而宅院中所有人沉浸在安眠香中,一觉醒来,发现那个孩子不见了。
44.来去中途
那张纸冒出一阵光。然后我迷迷怔怔。
来到这里。
这里四处一片白,没有风景,没有天和地。
汝凤凰在我身边,她看起来一点不吃惊。好像没什么事能特别震惊到她。
“这是哪里?”
“来去中途。如果它真的存在的话。”
好奇怪的名字。
汝凤凰淡淡解释:
“是一个既不来,也不去的地方。据说是在人界的魔族诞生之地,我正在阅读的这篇上古符文资料记载,所有在人界诞生的魔族都从这里走向世界,然后遗忘所有关于它的记忆。换句话说,这是一个只有非人才能来的地方。如果你不是魔族,那就……出入无门,来了别想走。偶尔也会这样,有人族闯进来,根据这篇文章所说,入魔后可以出去。”
“你怎么一点不惊慌?”我问她。
“因为我出得去。不管发生什么,我都会活下去。世界站在我这边。”
也对,她有绝世无双的幸运。
不过,她没有双亲……?
「确定这里是哪了吗?」
【未知乘以未知点阵构成的空白世界,它在不断变化,所有场景的改变都在一张空白像素图中。这是对于宿主世界与当前场景关系最好的描述。

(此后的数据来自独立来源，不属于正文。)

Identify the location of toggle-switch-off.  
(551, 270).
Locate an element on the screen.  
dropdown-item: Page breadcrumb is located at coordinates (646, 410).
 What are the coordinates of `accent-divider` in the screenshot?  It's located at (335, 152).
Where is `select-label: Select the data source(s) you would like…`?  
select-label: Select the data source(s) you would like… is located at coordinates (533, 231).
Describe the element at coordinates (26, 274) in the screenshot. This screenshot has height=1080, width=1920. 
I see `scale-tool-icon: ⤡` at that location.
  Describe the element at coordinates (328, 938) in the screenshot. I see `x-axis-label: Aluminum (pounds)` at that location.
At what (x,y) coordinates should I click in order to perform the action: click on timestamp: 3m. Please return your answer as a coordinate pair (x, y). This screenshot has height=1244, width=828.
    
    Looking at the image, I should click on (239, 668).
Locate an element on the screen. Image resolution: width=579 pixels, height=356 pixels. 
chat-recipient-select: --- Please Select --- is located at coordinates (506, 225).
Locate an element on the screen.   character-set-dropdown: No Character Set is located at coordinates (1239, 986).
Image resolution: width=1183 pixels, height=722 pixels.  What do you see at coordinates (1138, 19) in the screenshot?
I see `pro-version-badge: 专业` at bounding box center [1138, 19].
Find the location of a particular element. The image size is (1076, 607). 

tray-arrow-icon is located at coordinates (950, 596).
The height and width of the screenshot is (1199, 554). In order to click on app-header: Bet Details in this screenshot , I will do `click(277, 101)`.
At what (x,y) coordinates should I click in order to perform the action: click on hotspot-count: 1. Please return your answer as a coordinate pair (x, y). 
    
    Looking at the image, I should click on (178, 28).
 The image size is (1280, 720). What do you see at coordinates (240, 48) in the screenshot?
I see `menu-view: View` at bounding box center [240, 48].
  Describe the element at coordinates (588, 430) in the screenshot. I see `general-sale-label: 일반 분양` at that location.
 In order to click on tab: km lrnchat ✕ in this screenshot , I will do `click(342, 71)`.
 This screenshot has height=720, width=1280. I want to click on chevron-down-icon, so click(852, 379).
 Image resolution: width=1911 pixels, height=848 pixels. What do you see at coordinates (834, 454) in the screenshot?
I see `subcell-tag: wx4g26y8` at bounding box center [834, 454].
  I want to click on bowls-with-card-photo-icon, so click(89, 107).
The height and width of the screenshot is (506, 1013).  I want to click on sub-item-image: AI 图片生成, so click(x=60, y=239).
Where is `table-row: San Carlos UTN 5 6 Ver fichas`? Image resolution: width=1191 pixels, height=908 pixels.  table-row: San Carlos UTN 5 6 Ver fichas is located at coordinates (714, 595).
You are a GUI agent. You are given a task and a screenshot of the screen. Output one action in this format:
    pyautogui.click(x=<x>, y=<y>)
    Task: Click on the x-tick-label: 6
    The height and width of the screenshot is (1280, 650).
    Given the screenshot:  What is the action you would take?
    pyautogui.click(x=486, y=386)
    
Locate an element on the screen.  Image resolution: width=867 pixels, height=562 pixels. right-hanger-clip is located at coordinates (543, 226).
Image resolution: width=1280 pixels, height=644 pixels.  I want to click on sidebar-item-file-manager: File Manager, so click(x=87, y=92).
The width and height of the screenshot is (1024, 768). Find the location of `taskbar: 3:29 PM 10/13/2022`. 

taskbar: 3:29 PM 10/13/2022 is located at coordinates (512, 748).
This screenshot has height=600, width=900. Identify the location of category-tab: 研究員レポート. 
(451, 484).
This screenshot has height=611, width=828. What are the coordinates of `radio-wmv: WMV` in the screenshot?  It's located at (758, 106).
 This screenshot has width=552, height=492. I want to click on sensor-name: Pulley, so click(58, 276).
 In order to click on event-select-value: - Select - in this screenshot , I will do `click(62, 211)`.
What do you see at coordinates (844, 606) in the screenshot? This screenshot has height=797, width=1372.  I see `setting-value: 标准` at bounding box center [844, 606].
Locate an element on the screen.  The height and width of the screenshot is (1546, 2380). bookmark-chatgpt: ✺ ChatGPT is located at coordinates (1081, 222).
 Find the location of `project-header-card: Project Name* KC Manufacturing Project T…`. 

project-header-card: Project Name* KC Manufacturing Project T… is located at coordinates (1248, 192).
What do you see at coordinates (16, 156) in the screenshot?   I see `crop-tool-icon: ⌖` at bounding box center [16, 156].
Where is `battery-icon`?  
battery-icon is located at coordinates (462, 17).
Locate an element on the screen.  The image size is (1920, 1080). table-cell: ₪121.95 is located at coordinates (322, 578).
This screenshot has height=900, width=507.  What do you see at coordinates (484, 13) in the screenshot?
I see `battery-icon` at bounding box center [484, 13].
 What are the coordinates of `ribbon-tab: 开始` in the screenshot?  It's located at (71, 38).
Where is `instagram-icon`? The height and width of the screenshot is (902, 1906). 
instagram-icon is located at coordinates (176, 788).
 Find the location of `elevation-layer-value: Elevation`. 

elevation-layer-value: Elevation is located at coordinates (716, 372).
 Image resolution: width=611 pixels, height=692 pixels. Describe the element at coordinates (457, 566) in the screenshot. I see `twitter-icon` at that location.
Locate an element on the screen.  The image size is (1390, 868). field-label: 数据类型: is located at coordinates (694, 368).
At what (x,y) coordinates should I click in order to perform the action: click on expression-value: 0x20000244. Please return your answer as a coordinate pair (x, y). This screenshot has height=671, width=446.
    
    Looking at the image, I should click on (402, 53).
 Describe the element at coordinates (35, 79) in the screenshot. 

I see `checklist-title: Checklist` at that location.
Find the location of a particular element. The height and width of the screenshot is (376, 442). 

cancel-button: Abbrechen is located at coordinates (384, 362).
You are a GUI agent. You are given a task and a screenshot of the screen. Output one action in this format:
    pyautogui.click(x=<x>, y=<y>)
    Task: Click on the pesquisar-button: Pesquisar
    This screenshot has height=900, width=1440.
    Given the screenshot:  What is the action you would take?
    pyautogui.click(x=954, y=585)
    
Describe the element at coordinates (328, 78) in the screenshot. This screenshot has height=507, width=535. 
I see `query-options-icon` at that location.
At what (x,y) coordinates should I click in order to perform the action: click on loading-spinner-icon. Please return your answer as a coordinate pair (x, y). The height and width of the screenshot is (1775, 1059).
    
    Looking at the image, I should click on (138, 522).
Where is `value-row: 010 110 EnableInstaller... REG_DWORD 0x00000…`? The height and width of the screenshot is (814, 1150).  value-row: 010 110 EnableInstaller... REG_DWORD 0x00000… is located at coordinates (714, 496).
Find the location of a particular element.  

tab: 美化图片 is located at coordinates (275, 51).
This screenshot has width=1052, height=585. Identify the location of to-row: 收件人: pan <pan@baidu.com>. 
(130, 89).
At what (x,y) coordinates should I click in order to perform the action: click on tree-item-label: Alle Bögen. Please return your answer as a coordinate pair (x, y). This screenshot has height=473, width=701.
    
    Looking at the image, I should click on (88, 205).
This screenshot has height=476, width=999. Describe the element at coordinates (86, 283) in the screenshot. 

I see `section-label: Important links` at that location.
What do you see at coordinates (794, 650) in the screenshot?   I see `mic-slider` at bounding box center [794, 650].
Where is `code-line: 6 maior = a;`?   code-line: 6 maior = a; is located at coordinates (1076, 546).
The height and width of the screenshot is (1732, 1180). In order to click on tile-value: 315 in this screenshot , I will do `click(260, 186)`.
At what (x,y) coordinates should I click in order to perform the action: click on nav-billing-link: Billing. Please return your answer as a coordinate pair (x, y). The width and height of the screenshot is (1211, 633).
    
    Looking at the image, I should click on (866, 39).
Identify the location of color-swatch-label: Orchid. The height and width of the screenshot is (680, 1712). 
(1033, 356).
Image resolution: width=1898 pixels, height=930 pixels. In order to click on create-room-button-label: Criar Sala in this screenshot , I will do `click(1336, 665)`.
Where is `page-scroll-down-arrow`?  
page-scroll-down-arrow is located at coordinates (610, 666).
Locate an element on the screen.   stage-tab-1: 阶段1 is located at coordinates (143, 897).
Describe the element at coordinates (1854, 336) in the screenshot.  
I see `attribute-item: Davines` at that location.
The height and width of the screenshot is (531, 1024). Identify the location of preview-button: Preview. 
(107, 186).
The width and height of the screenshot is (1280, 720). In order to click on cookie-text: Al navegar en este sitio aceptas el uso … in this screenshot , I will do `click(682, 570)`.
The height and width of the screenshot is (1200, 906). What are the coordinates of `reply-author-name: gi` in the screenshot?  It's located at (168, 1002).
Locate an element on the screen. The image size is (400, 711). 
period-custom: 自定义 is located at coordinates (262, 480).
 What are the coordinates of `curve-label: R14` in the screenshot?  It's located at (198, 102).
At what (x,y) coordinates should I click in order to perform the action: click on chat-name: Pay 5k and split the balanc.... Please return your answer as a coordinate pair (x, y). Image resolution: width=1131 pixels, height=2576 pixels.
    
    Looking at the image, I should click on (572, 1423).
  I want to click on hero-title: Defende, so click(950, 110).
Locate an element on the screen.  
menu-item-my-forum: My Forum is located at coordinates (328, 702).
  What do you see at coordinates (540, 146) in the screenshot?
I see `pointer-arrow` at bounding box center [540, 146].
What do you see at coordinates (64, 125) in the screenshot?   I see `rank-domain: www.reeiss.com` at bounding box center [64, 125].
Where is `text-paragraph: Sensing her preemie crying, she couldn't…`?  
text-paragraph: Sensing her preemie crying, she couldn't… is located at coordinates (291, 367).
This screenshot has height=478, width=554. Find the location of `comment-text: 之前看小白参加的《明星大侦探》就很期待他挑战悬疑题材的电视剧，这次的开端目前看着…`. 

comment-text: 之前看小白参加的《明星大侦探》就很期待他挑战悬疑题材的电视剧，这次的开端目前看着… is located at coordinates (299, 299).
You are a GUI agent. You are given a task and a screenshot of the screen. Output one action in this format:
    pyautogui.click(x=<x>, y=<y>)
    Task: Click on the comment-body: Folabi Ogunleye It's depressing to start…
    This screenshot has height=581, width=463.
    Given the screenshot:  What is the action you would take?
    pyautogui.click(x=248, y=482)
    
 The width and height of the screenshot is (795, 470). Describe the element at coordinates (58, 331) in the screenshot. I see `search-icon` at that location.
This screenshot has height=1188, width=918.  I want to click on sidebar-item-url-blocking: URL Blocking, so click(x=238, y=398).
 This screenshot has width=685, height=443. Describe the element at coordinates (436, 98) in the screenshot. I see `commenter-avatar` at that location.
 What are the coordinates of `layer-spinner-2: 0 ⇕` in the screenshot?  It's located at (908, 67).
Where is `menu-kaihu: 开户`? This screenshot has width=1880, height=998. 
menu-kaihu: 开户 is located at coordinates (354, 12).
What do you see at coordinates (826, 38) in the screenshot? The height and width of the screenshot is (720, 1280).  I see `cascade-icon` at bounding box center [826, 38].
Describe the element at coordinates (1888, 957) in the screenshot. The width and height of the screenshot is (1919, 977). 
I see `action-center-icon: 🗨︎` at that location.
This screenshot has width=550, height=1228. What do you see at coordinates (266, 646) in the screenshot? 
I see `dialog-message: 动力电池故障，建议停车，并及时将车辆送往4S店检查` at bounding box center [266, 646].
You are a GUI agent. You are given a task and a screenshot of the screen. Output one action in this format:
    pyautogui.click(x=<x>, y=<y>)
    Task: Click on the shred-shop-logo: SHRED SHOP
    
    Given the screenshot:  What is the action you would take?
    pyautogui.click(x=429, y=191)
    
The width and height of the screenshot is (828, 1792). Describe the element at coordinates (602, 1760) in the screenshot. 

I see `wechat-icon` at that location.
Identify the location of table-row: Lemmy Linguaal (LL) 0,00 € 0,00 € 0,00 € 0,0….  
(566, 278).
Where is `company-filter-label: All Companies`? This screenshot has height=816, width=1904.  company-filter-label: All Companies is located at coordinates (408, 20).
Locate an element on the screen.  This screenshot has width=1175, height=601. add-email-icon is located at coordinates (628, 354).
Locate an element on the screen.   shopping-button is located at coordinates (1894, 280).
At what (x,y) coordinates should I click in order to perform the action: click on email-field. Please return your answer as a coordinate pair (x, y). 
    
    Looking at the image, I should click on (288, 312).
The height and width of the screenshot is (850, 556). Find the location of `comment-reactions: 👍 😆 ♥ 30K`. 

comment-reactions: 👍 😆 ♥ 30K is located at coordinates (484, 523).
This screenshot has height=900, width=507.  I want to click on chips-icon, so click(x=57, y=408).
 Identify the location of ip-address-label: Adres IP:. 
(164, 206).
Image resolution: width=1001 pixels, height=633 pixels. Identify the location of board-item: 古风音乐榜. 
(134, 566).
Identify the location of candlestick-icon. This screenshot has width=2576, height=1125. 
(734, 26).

】
「……」
系统的失灵还没好。有空真的得给它治治,不说人话有点过分了。
【在电子世界,人们会采用压缩技术,把图像以数字形式压缩成所占内容更小的压缩包。当前场景相当于随时可以被压缩的,在图像与数字之间的存在。当它被压缩,就会短暂从世界上消失不见。构成它的恶念也会随之暂时停止活动,让它不干扰现实世界,不会被观测。】
「它在虚实之间?」
【可以这么说。它对宿主的世界来说,是三次元世界和一张屏幕上的,等待被压缩的点阵图之间的关系,本就是三次元世界包含电子世界,宿主的世界把它包含其中,不存在并列关系,但如果宿主想问,屏幕里的游戏角色怎么来到现实……宿主世界中,那些没有凝聚成实体,不可见的恶意以被压缩形式存在世间,只有机缘巧合,才会化作人形诞生。之前推测魔族是最接近真神的存在。而神可以在虚实之间自由转化,现在,宿主找到它的原因。】
原来,它在白昳变成堕神时说的虚实之间自由转化是这个意思。
「……谁会来压缩它?」
【……世界。】
「292,我有个疑惑,你说,这个……我这个在各种设定上这么完整的世界,它真的……只是一本书吗?只是你那里某个人类创造出来的故事,如果这样,那个人类这么厉害,为什么……」不去当创世神呢。
我有个猜测。
一个离谱猜测。
有没有可能,它……在大千世界中。有没有可能,我的这个世界,真实存在于某个宇宙中,同样是某个三次元世界。因为它受宇宙规则制约,所以,才可以从我的世界中窥见宇宙一角真实样貌,比如关于神,比如关于这些前后呼应的规则。否则把一切与三次元照应的规则都归结于是作者神乎其技歪打正着,那也太巧了吧。
可如果真是这样,云间月哪来的上一世?
292不说话。我第一次感受到,它是在和我生气。它不说话,甚至不喘气。把它的气息隐匿得彻底,就好像它不在我脑子里。我开始忽视它的存在……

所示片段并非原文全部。